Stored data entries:
------
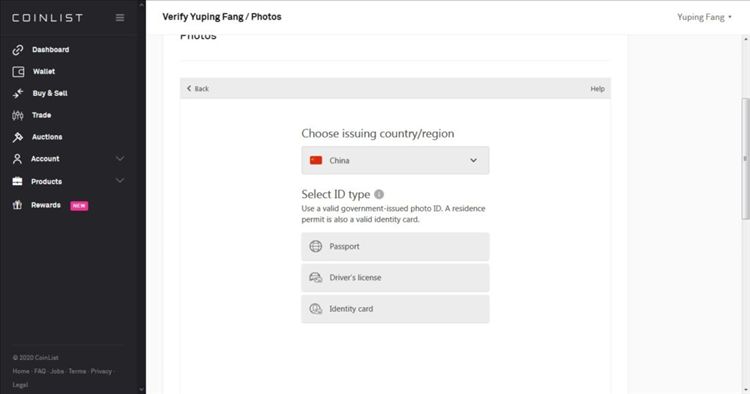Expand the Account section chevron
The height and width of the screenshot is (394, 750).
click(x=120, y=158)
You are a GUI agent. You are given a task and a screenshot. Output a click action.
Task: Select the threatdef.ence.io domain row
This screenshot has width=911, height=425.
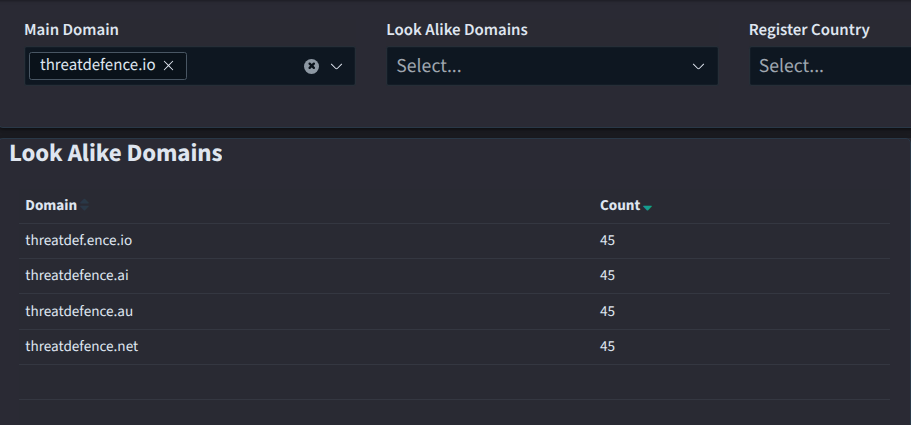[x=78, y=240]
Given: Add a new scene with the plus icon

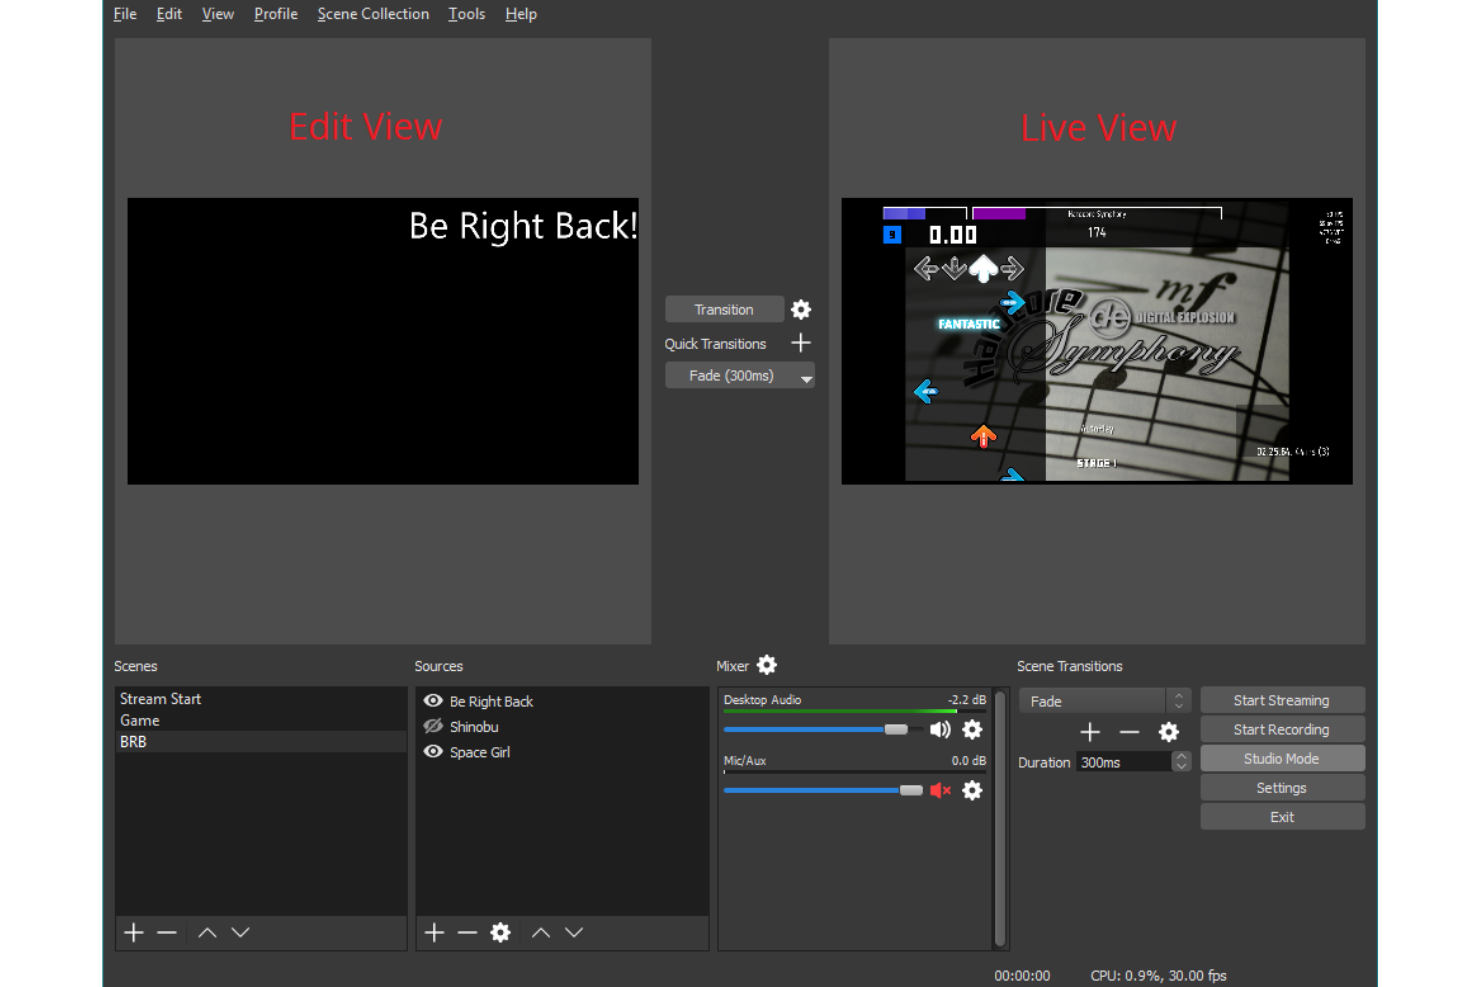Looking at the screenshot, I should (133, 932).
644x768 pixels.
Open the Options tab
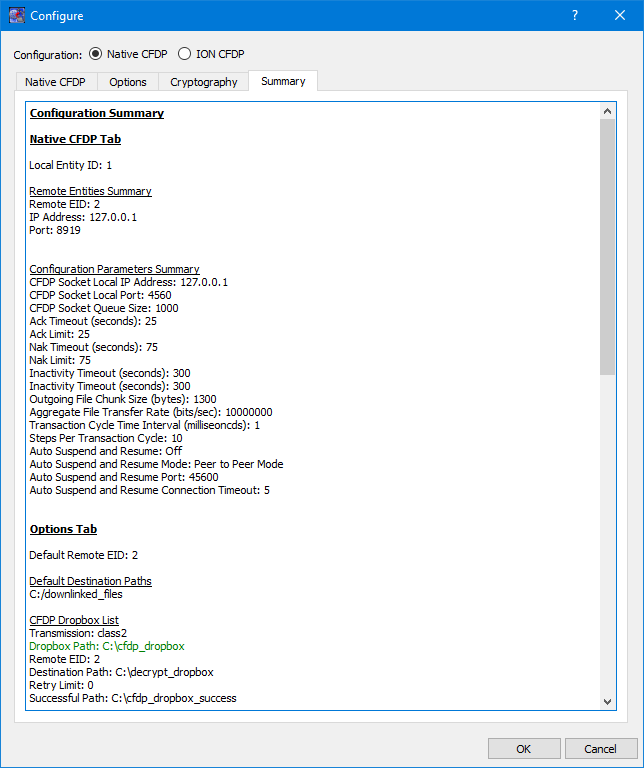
------
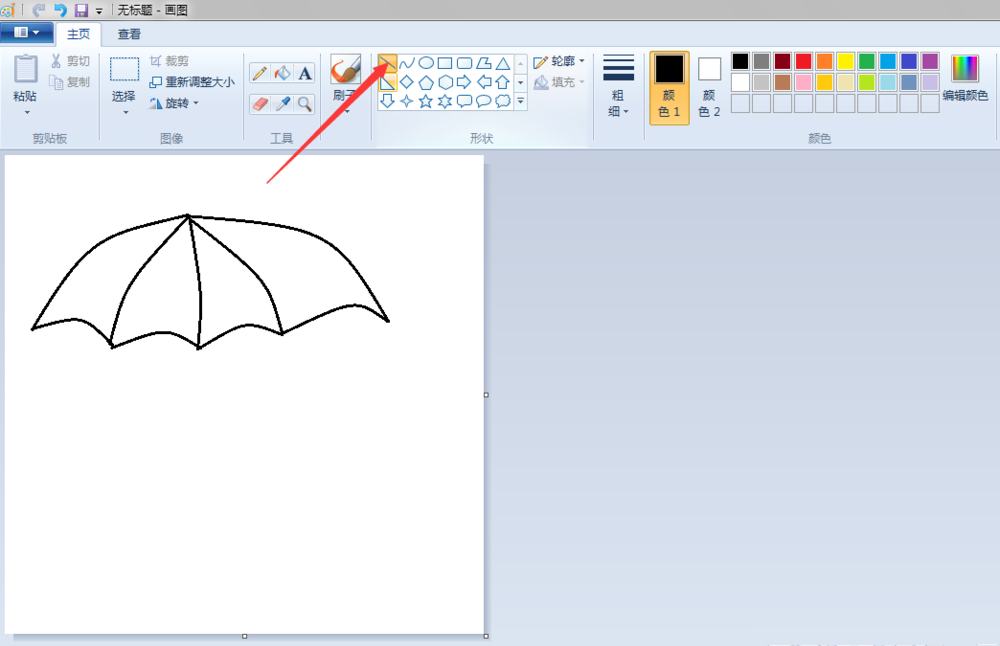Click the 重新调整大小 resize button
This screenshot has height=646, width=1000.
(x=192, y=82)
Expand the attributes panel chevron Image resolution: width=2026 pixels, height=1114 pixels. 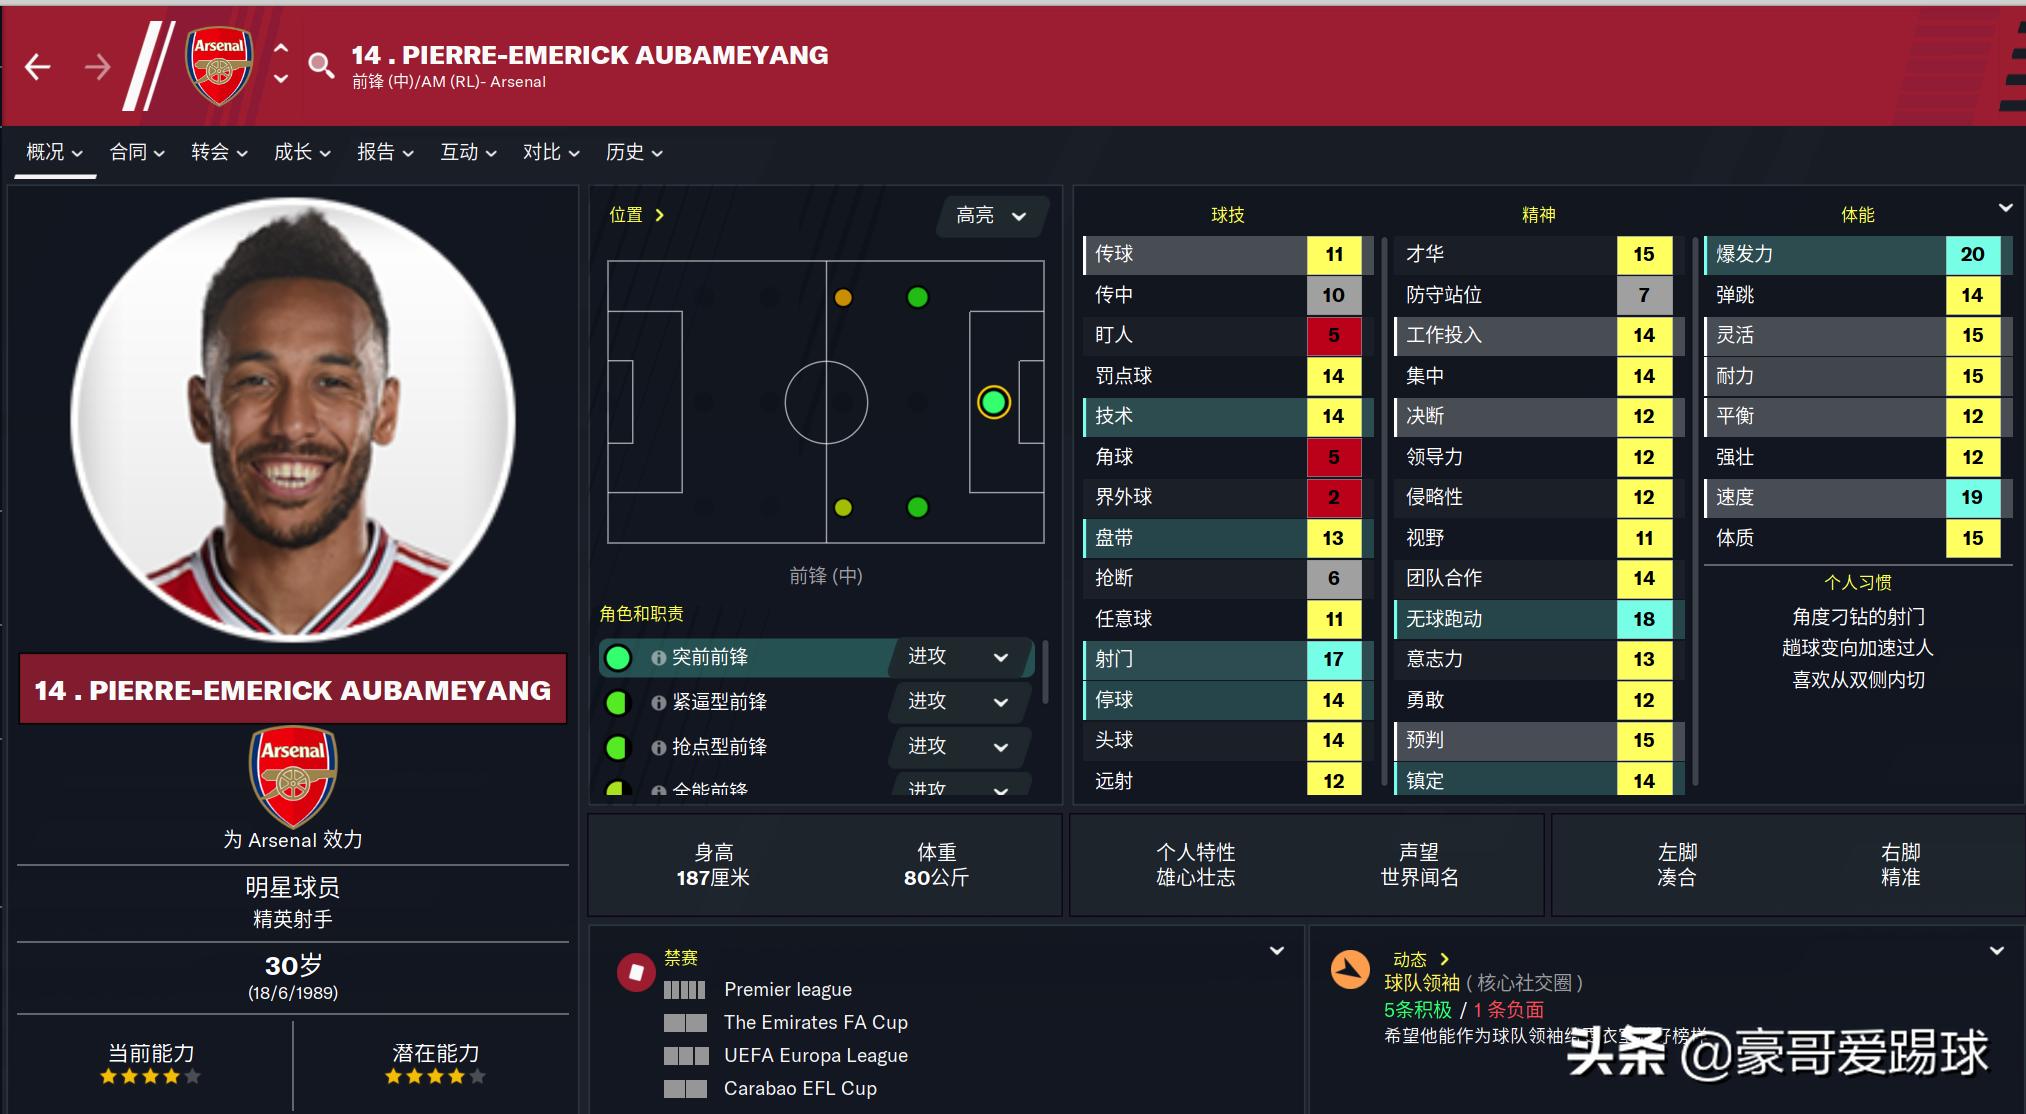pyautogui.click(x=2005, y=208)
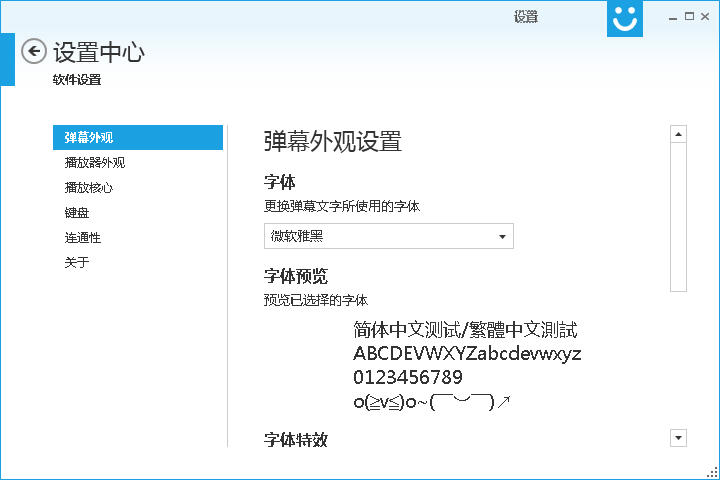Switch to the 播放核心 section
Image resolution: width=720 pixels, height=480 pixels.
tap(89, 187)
------
_TASK INSTRUCTIONS_: To complete this exercise, transcribe exactly the lines above from the one that holds "You are a GUI" through the one that holds "Open the Options tab". Pictures stay out.

_RESULT_:
You are a GUI agent. You are given a task and a screenshot. Output a click action.
Task: Select the threatdef.ence.io domain row
This screenshot has width=911, height=425.
[x=78, y=240]
Given: Add a new scene with the plus icon

Looking at the screenshot, I should (133, 932).
644x768 pixels.
Open the Options tab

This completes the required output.